Take the original sightings first: in the UK we learned that this geoglyph was spotted by a US Landsat 5 Thematic Mapper satellite. This was the image that featured in the international media at the time. We did not know that in Australia the first sighting was attributed to a local pilot, although the identity of this pilot is a bit of a mystery in itself, ranging in the media from anonymous, as in “a tourism operator” and “a local pilot.” A later report from BBC News in 2018 asserts that outback pilot Trevor Wright (the owner of Wrightsair) was the first to discover it by chance, while an Australian ABC report of 2019 goes with pilot “Trec Smith”. The ABC report repeats all the old stories about the glyph, reiterating that to date, nobody knows who executed the original glyph and plugs that old chestnut: the mystery is more important than actually knowing the facts about the matter.
Then there’s the niggling problem of accuracy. While not wishing to impute a deliberate intent to deceive by any single individual associated with Marree Man, there is, across the board, a lot of complacency about the actual facts. There is the problem of size: in the ABC article of 24 August 2019, pilot “Trec Smith” is cited as saying that he spotted the geoglyph from an altitude of 6,000ft and that it was “huge.”6 In an ABC Earshot podcast dated the same day, James Vyner, the journalist who authored the article, interviewed Trec Smith who said that he saw this image at a height of 5,000ft. This altitude is also written into the article advertising the podcast.7
When this geoglyph first appeared on 26 June 1998, Google Earth was not available to the public, but today it is possible for anyone to check distances and altitudes, so that’s what I did using Google Earth Pro. As it turns out, the altitude quoted is irrelevant. At either 5,000 or 6,000ft, it would be difficult to evaluate the size of the entire design (see Figure 1).

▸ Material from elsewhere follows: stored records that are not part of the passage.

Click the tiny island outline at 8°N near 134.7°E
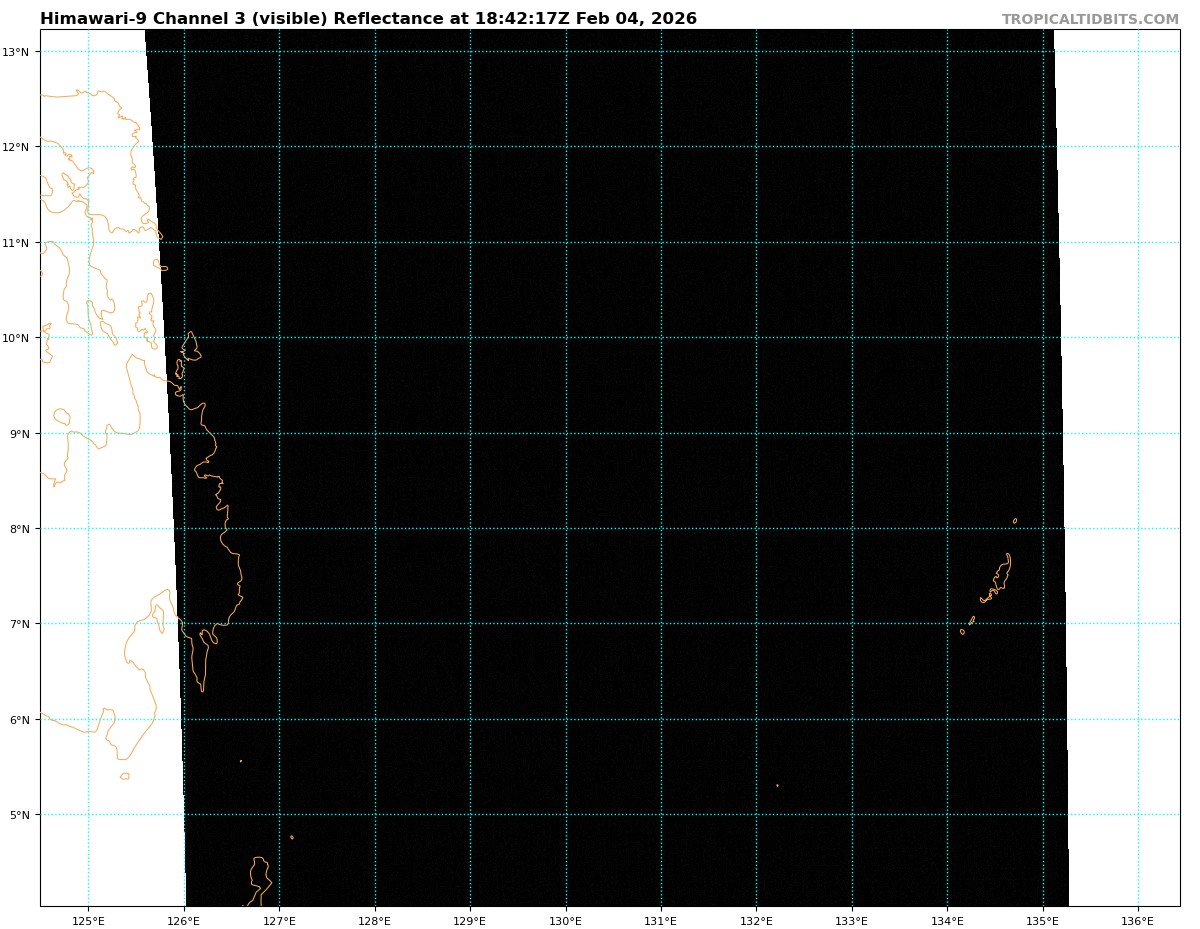This screenshot has width=1200, height=929. 1014,521
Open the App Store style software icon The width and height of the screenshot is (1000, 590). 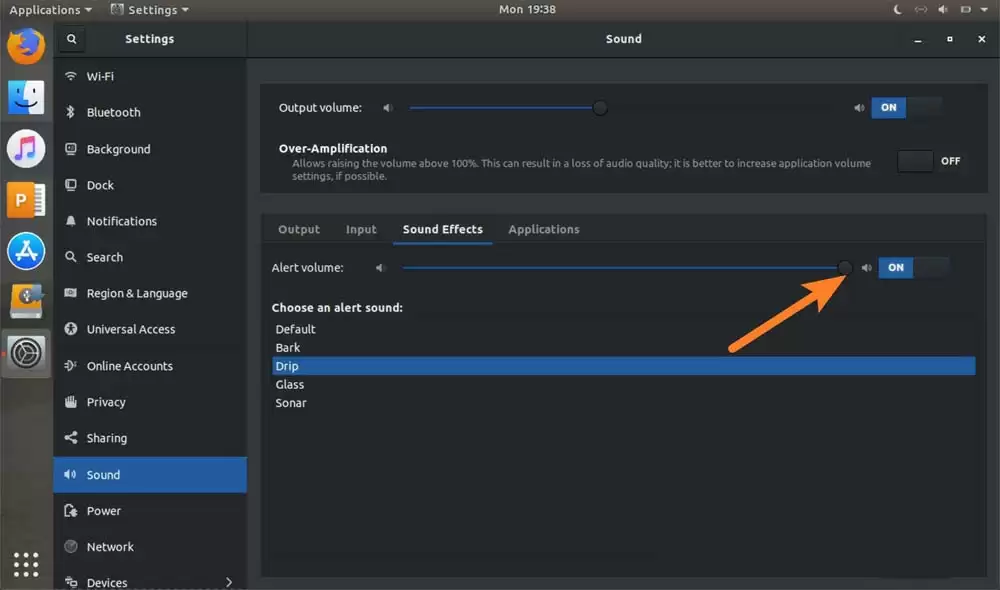tap(26, 251)
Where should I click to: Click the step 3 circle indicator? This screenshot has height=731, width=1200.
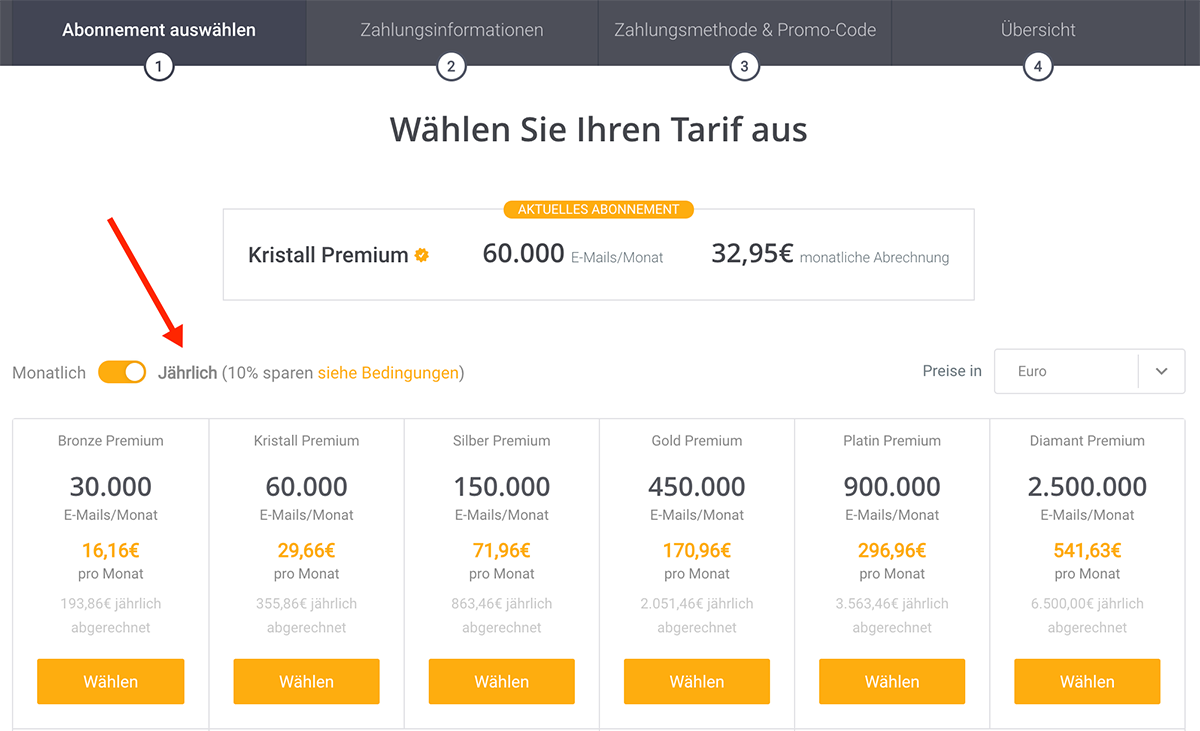[x=744, y=67]
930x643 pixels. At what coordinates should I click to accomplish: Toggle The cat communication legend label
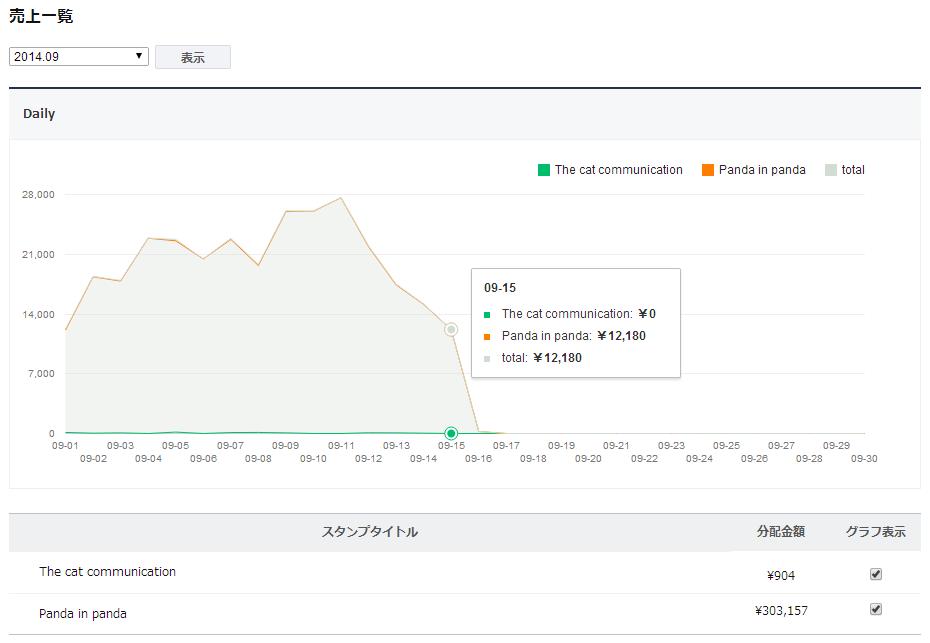(x=618, y=170)
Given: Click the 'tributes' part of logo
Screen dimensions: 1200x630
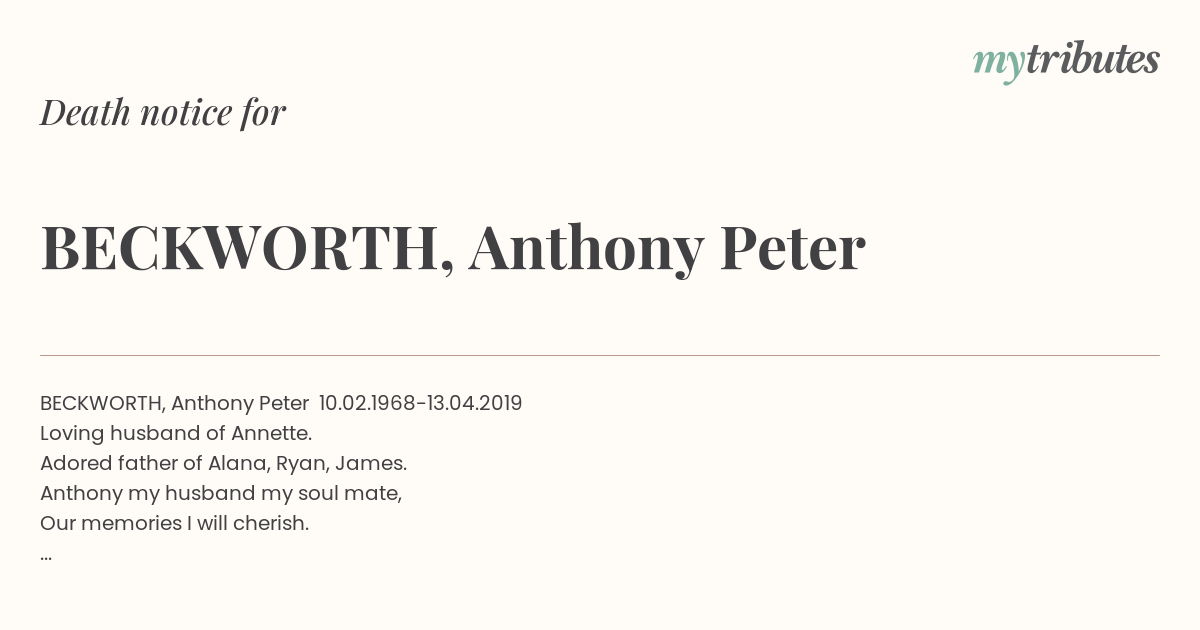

Fig 3. Close up view of Marree Man at 6000ft.
It is necessary to fly to an altitude of some 13,115ft (4km) before the whole image fills the screen. Other statistics supplied in the article do not fit either the original data or present statements made by the very jolly Phil Turner, owner of the Marree Hotel. NASA states that the Man is 3.2km in length. The British croppie press went for 4km. The Australian press chose 4.2km, and everyone agreed that the outline of the figure was 28km in circumference.

Fig 4. Marree Man’s outline and height in relation to the plateau, which is located some 60 metres above ground level.
However, an approximate measuring around the restored Marree Man finds a 13.47km circumference, and assuming that ‘length’ refers to the distance from the top of the head to the sole of the foot, gives a height of 2.62km, a height that is a quarter the length of the plateau upon which it rests (see figure 4).

Fig 5. Circumference around the Marree Man.
As for the length of his penis, said to be 400 metres by Phil Turner (to the amusement of his clients), again that figure is nearly twice as much as the 215 meters it turns out to be (see Figure 6).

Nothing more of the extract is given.